Executive summary: yes. And the scietnific conclusion is that the human
role in atmospheric CO2 increases is our burning of fossil fuels, not
our breathing.
Quote: I'm thinking of a comparison of human breathing when the population
was 100,000 and today is 6 Billion people?
Yes, humans exhale CO2. That CO2 comes from burning (oxidizing) the
food that we eat, which is where the carbon comes from. Unless you
are losing weight, it does not come from the carbon you have stored in
your body.
Quote: What's the average amount of CO2 humans expel through breathing in one
year? Multiply this by 6 Billion people and wouldn't we be talking
about a lot of CO2 as compared to say 5,000 years ago?
We also store some of the carbon that we eat: since humans don't
photosynethsis, our food is the only source of carbon to build biomass. As
our weight (individually or collectively) increases, we store more carbon.
So, what you have to ask is, how much biomass is stored in humans, and
is it increasing or decreasing? What is the collective weight of 100,000
people (and the proportion of that total weight that is carbon), and
how does that compare to the total carbon stored in 6 billion people?
I don't even need to try a back-of-the-envelope calculation to know
that there is more carbon stored in people today than there was 5,000
years ago. This means that humans are a store of carbon, that the store is
increasing in size, thus removing carbon from the rest of the system. The
ultimate origin or human-stored carbon is plants, via photosynthesis
(albeit some comes indirectly through other animals we eat). The
photosynthesis has happened recently (days, weeks, months, perhaps years
if you left the food in the freezer too long). Thus, the CO2 that we
breath out today came out of the atmosphere (plant photosynthesis) very
recently, and we are just returning it back with no net change.
Humans are NOT the source of the increase of atmospheric CO2, at least
as far as humans breathing out CO2 is concerned.
When we burn fossil fuels, we are adding carbon (as CO2) to the
atmosphere that was removed millions of years ago, not recently. Thus, the
net effect is NOT balanced.
Quote: I doubt anyone will answer my questions because you're assumption is I
want to poke holes in the MAN MADE global warming theory.
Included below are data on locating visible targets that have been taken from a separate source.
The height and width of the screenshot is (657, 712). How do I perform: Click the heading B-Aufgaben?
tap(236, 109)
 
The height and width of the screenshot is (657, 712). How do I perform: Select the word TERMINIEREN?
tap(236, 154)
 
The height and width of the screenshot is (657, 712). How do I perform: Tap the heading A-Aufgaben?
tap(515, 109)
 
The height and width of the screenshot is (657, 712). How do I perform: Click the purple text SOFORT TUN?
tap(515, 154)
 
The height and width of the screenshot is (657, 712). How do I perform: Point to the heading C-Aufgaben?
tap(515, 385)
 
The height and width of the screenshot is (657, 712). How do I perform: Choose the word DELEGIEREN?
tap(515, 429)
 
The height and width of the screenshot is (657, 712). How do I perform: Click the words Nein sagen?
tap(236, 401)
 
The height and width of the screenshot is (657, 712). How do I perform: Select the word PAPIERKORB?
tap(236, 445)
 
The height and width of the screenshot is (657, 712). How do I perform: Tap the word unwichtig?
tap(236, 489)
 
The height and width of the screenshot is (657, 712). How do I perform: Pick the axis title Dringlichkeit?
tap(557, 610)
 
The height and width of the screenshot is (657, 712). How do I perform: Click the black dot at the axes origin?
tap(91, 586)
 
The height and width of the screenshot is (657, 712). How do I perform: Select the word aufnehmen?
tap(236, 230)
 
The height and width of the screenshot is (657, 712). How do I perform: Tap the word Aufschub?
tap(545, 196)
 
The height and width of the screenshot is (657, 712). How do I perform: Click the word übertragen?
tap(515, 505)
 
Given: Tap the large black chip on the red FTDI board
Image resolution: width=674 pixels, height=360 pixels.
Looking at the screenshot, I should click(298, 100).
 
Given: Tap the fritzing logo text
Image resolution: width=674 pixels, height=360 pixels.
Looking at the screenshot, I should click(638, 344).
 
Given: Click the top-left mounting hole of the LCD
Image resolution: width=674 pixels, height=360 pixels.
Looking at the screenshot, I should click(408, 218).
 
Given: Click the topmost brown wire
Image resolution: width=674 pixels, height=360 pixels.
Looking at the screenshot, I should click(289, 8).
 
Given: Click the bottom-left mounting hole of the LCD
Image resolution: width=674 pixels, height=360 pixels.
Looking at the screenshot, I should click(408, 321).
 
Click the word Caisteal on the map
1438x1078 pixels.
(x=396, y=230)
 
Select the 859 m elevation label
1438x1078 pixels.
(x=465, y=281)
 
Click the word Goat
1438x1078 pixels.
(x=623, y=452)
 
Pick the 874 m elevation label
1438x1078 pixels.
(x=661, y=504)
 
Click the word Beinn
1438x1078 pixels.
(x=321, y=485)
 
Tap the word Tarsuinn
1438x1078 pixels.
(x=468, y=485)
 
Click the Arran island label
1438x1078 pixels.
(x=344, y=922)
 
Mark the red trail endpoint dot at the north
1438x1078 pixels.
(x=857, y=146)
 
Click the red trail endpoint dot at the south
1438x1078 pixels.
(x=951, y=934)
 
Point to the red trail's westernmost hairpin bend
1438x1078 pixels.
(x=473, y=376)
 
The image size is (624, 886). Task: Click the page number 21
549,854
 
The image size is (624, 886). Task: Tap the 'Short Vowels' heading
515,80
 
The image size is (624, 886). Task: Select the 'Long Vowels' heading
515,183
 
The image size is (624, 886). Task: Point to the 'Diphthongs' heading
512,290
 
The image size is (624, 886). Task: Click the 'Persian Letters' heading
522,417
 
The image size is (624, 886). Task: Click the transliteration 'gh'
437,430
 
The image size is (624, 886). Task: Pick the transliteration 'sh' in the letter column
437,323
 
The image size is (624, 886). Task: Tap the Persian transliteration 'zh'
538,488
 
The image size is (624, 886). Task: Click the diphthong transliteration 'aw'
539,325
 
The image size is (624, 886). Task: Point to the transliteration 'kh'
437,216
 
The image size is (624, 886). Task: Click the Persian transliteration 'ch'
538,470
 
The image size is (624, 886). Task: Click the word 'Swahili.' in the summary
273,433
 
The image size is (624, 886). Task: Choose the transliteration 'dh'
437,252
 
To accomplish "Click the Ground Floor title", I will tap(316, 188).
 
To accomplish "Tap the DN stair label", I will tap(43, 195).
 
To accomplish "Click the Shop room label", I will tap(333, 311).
Proven wrong: I've answered.
Quote: BTW - The debate is not whether Global Warming is happening. The
debate is whether human actions/activity is the cause. I give all the
blame to the Sun and the 6 Billion people breathing out CO2. Am I
wrong?
Yes. You are very, very wrong.
Quote: NOTE: I have no defense to offer to the fossil fuel burners but would
like to get some answers on what I have asked please. [holding breath
for replies, no pun intended]
Now, will you discuss my answer, or will you just continue spouting
your uninformed (or perhaps deliberately misleading) opinion?